• **WHAT TO DO**: Below this line are records; transcribe exactly the lines between the one holding "At what coordinates" and the one holding "Switch to the Session tab at bottom left", inclusive, and omit the pictures.

====

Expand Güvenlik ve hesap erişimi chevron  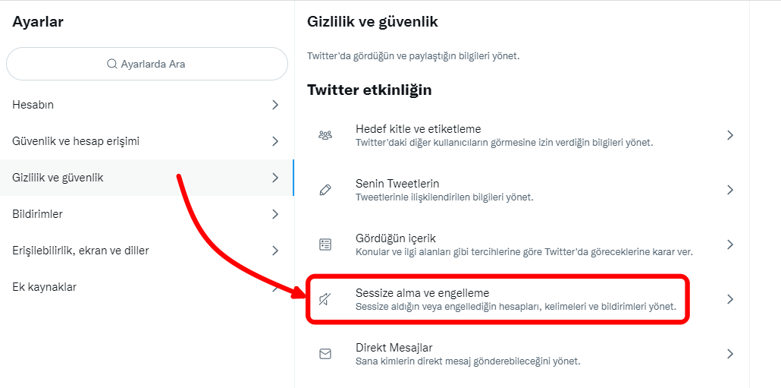coord(275,141)
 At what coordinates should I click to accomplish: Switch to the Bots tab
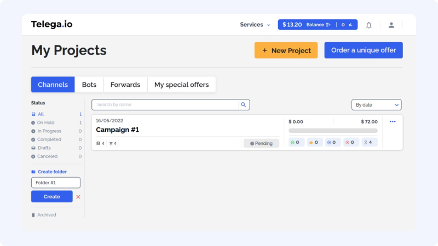pos(89,85)
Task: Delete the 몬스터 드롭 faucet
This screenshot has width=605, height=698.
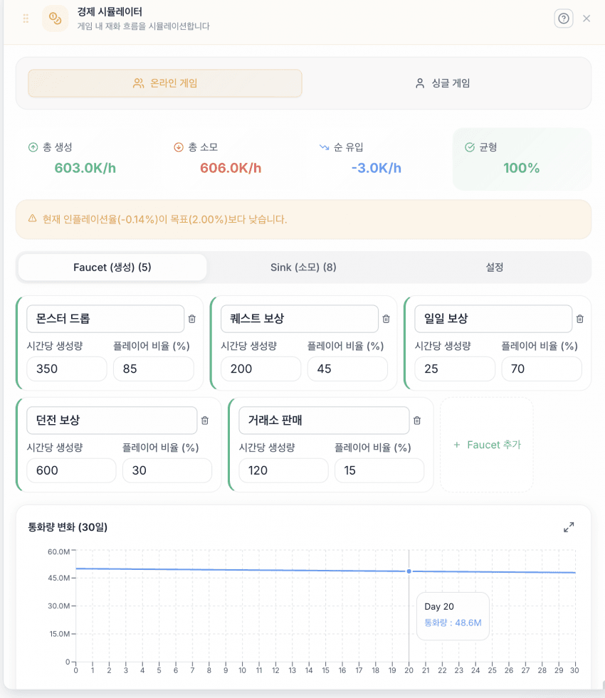Action: click(x=191, y=319)
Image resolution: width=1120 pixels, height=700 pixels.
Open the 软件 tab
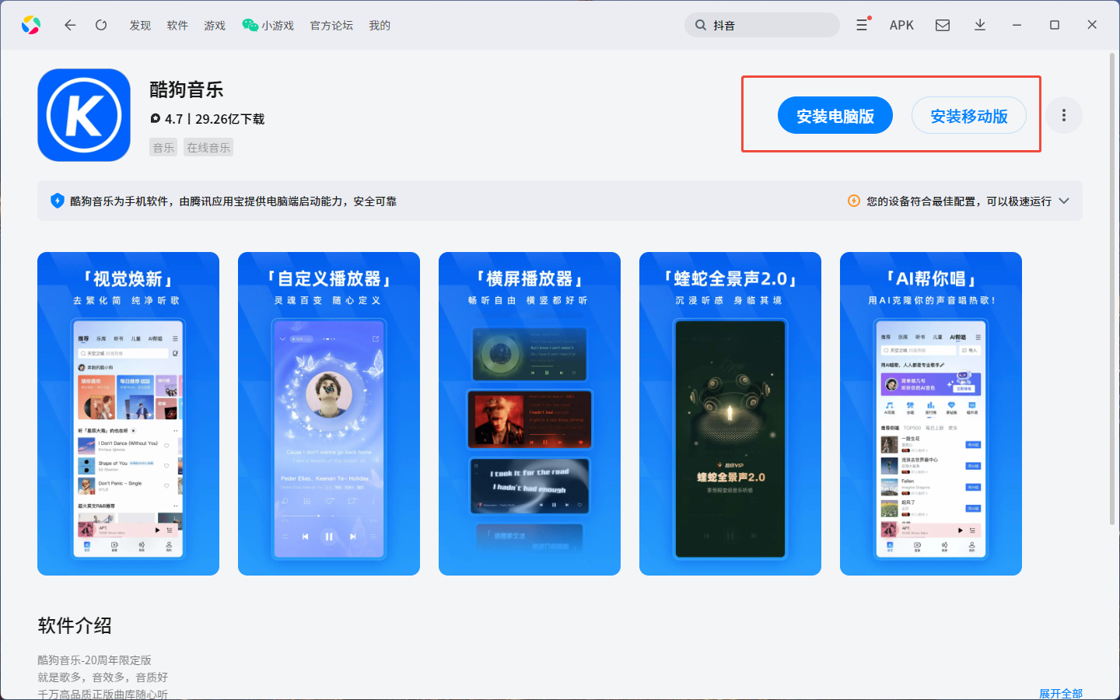177,25
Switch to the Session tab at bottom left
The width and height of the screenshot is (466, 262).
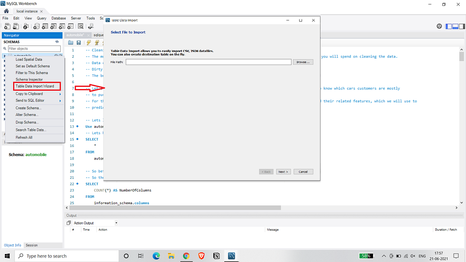click(31, 245)
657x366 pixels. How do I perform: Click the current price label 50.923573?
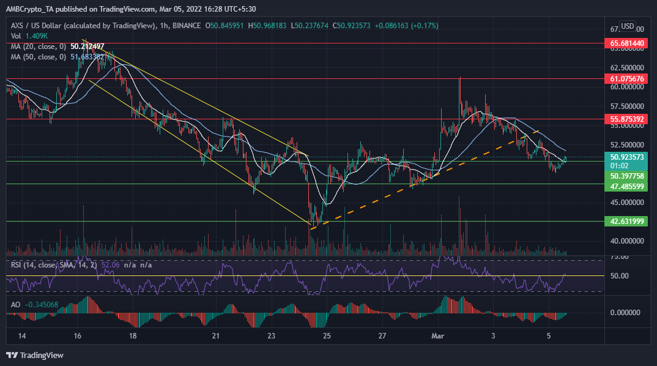(x=626, y=158)
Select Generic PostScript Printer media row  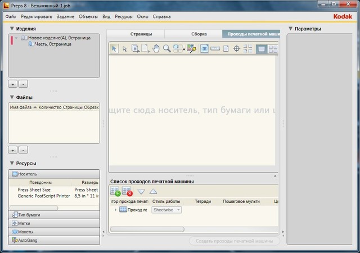pos(45,196)
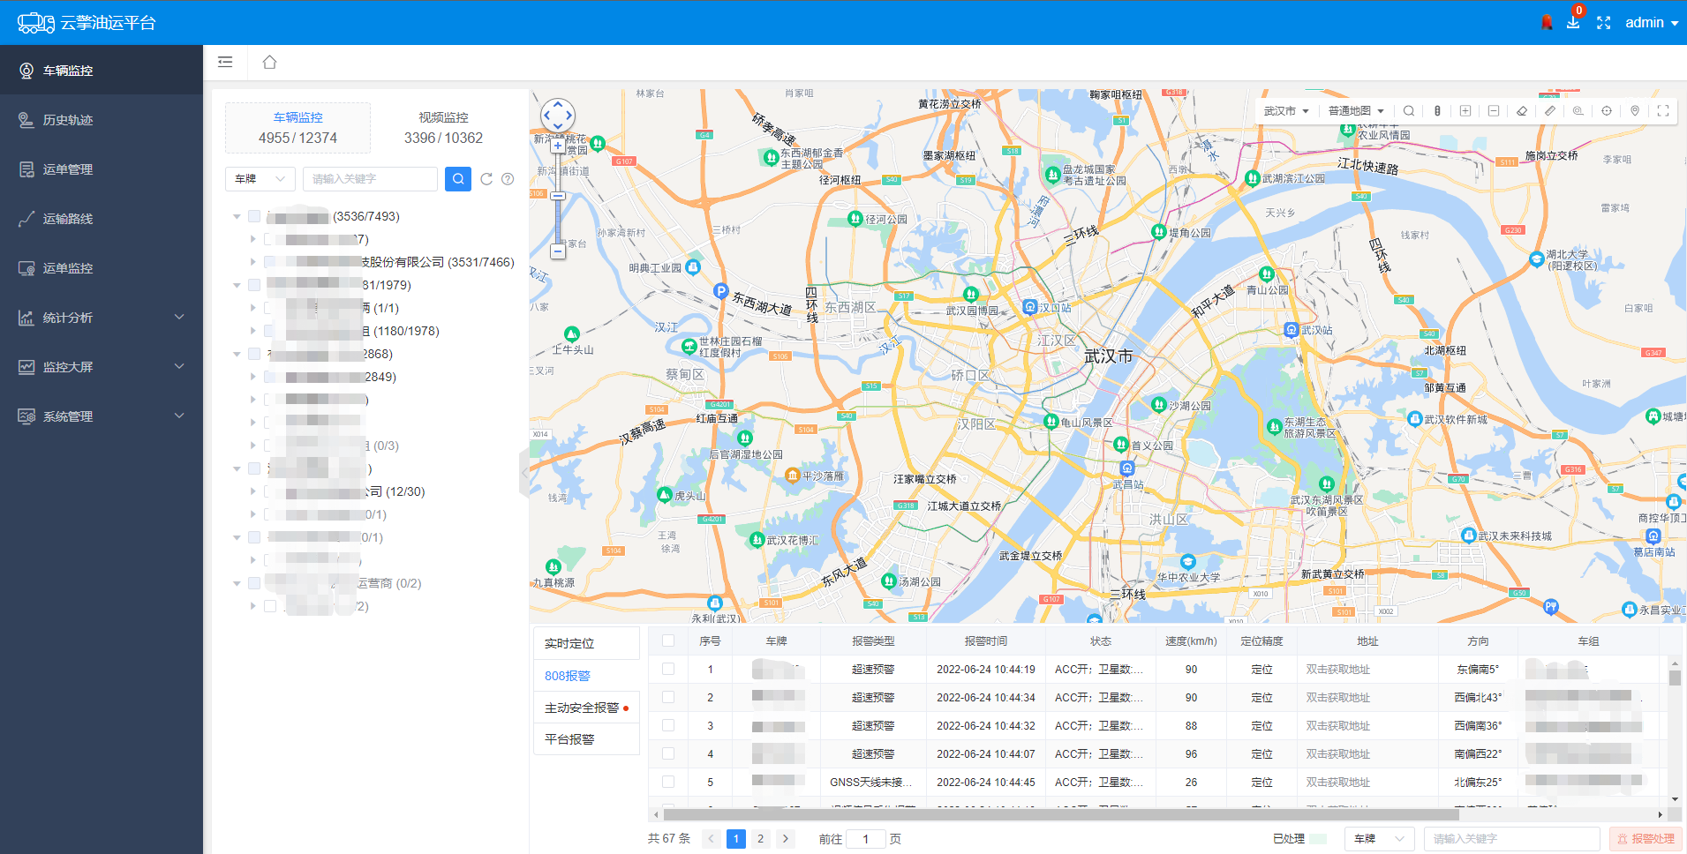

====

• **SOLUTION TO THIS TASK**:
 At what coordinates should I click to accomplish: Switch to the Bots tab
pos(89,85)
Task: Delete the 몬스터 드롭 faucet
This screenshot has width=605, height=698.
Action: click(x=191, y=319)
Image resolution: width=1120 pixels, height=700 pixels.
Open the 软件 tab
177,25
Switch to the Session tab at bottom left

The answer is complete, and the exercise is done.